Better HR, a cloud-based HR tech startup, has raised a six-digit USD funding in a bridge round from new and existing investors, such as Seed Myanmar Ventures, Blibros, and nexlabs.

The funds will be used to further fuel the expansion in other target markets across ASEAN and South Asia.

Better HR was conceived out of nexlabs, a digital agency in Myanmar. It later set up a separate entity, called Better Technologies, with Seed Myanmar Ventures as an angel investor in 2019 to push the product into the market.

Founded in September 2019, Better HR provides cloud-based enterprise web and mobile apps enabling organisations to streamline HR processes for SMEs, such as attendance, leave, overtime, and payroll.

Also Read: How your HR team can help with crisis management

The firm claims that more than 200 companies across Myanmar, Sri Lanka, and Vietnam use its products to manage over 35,000 employees and process over US$2m salaries per month.

## Data extract
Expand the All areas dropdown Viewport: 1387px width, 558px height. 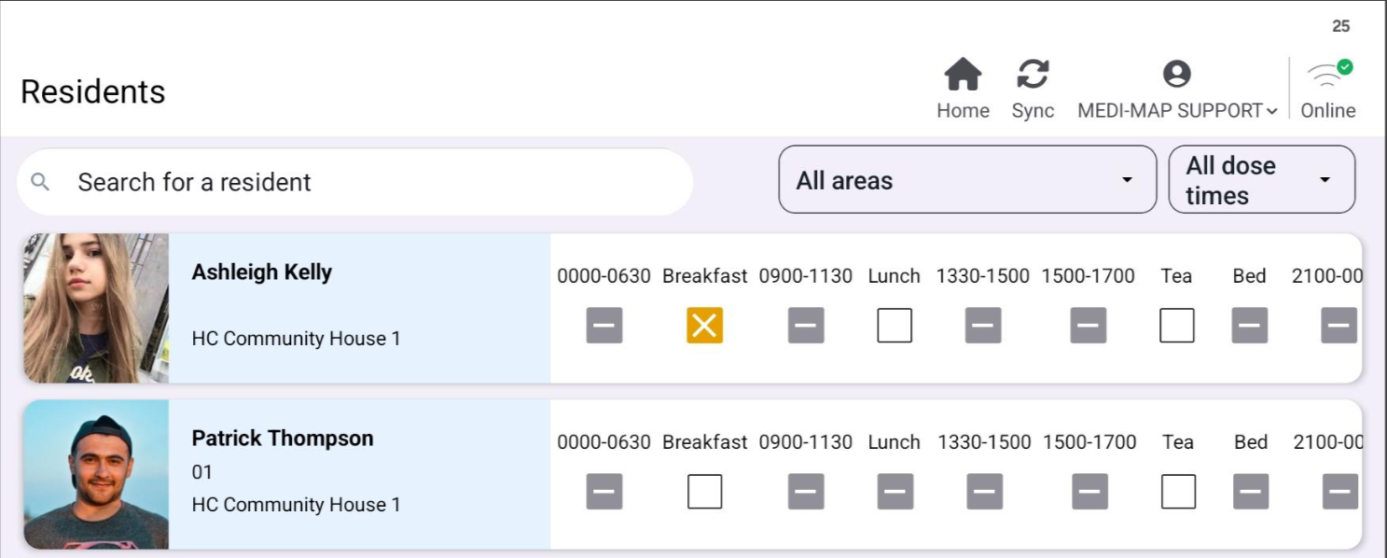click(967, 180)
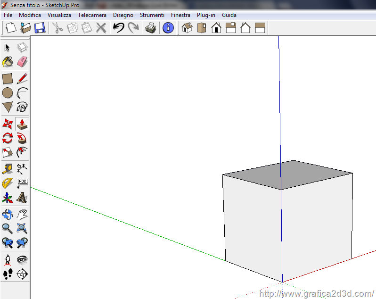Pick the Paint Bucket tool
376x299 pixels.
click(8, 62)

## Exercise requirements
A) List the HR processes that the Better HR article names as ones its apps help organizations streamline.
B) Reproduce the part of the Better HR article between "Better HR was" and "overtime, and payroll.", inclusive.

## Solutions to the problems
A) attendance, leave, overtime, payroll

B)
Better HR was conceived out of nexlabs, a digital agency in Myanmar. It later set up a separate entity, called Better Technologies, with Seed Myanmar Ventures as an angel investor in 2019 to push the product into the market.

Founded in September 2019, Better HR provides cloud-based enterprise web and mobile apps enabling organisations to streamline HR processes for SMEs, such as attendance, leave, overtime, and payroll.